A healthier environment is an unintended consequence of the coronavirus
Thursday, March 26, 2020
One significant positive from the COVID-19 pandemic? As economies are crashing, industries shuttered, and people mandated to shelter in place, the beneficiary of this is the natural environment.
The coronavirus is cutting global emissions faster than any previous climate legislation or negotiations. In fact, according to numbers researched by Lauri Myllyvirta at the University of Helsinki's Centre for Research on Energy and Clean Air, this is all because of the pandemic.
China is powered primarily by coal. At the height of the outbreak in the country, its economy slashed emissions by 25%. Wuhan, the 11 million-person Hubei province city at the center of the outbreak, has been on lockdown since late January, although that will soon be lifted.
Businesses and factories shuttered and hundreds of millions of people across the country were required to stay home. Most travels were restricted travel, and images from NASA of the country show dramatically lower nitrous oxide emissions.
NASA-produced data shows a dramatic fall in nitrous oxide, a pollutant emitted from fossil fuels, after China put shuttered its economy to contain COVID-19.

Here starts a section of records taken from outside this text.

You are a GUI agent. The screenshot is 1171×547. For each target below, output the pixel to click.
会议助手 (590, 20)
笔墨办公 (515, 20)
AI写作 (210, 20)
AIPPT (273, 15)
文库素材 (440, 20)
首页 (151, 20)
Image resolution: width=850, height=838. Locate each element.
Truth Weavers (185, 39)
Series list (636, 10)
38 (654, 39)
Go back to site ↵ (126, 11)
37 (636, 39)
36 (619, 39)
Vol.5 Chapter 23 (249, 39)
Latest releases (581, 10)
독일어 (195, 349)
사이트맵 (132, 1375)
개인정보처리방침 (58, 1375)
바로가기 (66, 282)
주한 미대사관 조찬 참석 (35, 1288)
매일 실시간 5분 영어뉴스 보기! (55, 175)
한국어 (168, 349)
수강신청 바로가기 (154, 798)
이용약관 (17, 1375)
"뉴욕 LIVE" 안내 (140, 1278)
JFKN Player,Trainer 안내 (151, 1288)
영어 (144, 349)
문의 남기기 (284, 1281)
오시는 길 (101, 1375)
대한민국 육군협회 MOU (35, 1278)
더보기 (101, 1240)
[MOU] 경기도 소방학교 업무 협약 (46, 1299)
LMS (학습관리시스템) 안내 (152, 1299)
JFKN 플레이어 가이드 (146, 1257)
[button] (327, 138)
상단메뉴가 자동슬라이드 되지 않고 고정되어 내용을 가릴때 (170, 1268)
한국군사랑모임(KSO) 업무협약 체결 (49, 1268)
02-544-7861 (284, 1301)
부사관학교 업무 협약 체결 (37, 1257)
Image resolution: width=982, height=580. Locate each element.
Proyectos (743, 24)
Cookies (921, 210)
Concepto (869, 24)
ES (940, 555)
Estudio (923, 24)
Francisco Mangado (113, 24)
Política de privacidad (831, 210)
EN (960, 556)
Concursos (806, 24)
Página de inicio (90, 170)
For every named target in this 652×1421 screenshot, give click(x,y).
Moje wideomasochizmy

In addition to China, industry around the world has cratered, including airlines and travel, the cruise industry, automobile and other manufacturing, conferences of all kinds, and oil and gas. Schools, bars and restaurants have gone dark as entire cities in countries around the world have become ghost towns.
Without economies to support, workers remain at home, further reducing carbon production.
For the planet, the results of these efforts appear favorable. Perhaps the most picturesque results are found in the city of Venice, Italy, where traditionally murky and dark water channels are now clean and clear.
In New York City, scientists at Columbia University say they’ve seen a reduction of up to 10% in CO2 emissions because traffic levels dropped by at least 35%.
Any benefits to the environment are likely short-lived. As the virus abates, and industries continue to come back on line, economists believe that pent up demand will drive a tremendous resurgence in manufacturing, travel, and transportation.
What all of this teaches us is that carbon dioxide production is tied dramatically to industrial activity, electricity production, and transportation. Anything that affects business and economics impacts greenhouse gases, too.
Myllyvirta's analysis of China also found that industrial operations were reduced by 15% to 40% in some sectors and that coal consumption at power plants fell by 36%.
Over Italy, concentrations of nitrogen dioxide in the atmosphere also fell precipitously. The Washington Post reports that the most significant drop was observed over northern Italy.
Nitrogen dioxide irritates people's lungs. Inhaling the pollutant can increase the risk of asthma and inflammation of the lungs — which is not suitable for those afflicted with the coronavirus. Studying the gas' concentration in the atmosphere may help scientists understand other heat-trapping greenhouse gases that do drive global environmental change.
Extreme social-distancing measures are likely also having a positive effect on air pollution at the city level in the U.S. and beyond.
What might we learn that can have a long-term positive impact on the environment? Effective work-from-home practice, video conferencing, and even shorter workweeks have had a profound impact on protecting the planet, which could lead to longer-term solutions for combating negative change.